Six of your colleagues were murdered for their work. The Nobel Prize announcement came just a day after the 15th anniversary of your colleague Anna Politkovskaya’s assassination.
A/ The Nobel Prize is not awarded posthumously. I think that this prize should belong to those who risked their lives and were killed doing their jobs. Their life and death are the real fight for freedom of speech. I am not the beneficiary of this prize, but my outstanding colleagues are.
Q/ After Politkovskaya’s murder, you said you wanted to close down the Novaya Gazeta, and that no story was worth dying for.

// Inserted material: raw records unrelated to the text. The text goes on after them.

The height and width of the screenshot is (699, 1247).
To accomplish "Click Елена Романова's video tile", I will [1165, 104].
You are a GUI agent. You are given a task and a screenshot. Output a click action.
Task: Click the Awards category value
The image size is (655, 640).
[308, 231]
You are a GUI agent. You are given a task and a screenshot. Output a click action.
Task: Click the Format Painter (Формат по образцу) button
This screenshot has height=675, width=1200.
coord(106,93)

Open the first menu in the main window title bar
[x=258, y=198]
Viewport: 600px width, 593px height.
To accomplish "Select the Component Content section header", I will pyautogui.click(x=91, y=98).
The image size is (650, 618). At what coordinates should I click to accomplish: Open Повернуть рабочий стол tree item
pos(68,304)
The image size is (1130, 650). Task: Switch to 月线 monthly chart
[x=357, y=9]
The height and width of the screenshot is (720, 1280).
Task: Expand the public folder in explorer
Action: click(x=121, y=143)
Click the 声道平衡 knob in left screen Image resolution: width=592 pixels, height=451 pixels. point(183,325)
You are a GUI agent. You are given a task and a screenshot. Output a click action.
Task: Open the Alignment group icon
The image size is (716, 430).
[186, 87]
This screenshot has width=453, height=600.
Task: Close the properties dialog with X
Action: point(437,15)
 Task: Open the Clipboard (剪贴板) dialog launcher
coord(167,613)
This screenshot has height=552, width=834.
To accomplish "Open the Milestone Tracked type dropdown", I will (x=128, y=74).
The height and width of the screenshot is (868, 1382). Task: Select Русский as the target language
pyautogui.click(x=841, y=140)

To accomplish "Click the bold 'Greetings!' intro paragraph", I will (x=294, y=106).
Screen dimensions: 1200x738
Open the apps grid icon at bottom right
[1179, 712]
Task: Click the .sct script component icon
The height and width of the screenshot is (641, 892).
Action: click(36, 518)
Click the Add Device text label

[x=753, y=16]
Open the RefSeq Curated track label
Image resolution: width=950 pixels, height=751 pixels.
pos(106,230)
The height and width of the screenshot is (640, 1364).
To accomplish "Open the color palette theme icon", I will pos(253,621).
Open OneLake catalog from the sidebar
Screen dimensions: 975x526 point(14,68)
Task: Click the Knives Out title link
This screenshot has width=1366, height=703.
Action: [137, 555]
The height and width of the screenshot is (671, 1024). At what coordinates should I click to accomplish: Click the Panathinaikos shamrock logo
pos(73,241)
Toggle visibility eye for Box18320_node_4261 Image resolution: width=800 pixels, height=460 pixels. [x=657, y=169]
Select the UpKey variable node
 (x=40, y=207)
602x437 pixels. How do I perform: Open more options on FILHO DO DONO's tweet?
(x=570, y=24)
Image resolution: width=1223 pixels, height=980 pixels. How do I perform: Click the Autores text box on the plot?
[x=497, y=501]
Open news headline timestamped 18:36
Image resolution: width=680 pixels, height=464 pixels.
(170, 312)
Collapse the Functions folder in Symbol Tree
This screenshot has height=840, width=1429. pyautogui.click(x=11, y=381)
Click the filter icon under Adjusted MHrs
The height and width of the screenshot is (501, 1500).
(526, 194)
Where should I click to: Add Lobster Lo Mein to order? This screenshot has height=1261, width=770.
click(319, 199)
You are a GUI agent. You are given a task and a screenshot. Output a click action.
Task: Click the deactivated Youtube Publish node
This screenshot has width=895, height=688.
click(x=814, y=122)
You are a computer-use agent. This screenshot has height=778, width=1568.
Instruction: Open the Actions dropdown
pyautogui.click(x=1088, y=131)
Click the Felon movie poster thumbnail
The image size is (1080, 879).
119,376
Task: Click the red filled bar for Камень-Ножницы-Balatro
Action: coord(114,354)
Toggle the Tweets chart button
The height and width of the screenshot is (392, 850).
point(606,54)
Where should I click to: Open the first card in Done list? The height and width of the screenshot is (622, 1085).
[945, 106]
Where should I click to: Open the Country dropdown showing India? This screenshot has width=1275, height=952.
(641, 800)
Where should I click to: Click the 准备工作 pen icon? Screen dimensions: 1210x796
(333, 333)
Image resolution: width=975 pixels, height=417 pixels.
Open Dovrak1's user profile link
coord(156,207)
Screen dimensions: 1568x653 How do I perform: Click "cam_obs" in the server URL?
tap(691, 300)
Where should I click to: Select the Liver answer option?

A/ I did want to close down the newspaper, because I failed to protect my employees. I put Anna at risk, but this is a joint guilt. Yet, I am not the only one who runs the newspaper—we have an editorial board, which makes the decisions.
We argued a lot, we quarrelled, but nobody supported me. Our journalists said that we had no right to close down the newspaper. So, now we must conduct the investigation on our own and continue doing what Anna did—help people for whom the Novaya Gazeta is the last hope.
Q/ Do you remember the initial days of the Novaya Gazeta? What about the support you got from Mikhail Gorbachev and Aleksandr Lebedev?
A/ I met with Mikhail Sergeyevich Gorbachev in 1989, when I was working at Komsomolskaya Pravda, the largest circulated newspaper in the Soviet Union. I had gone to interview him. Our friendship began there.
Denne historien er fra October 31, 2021-utgaven av THE WEEK.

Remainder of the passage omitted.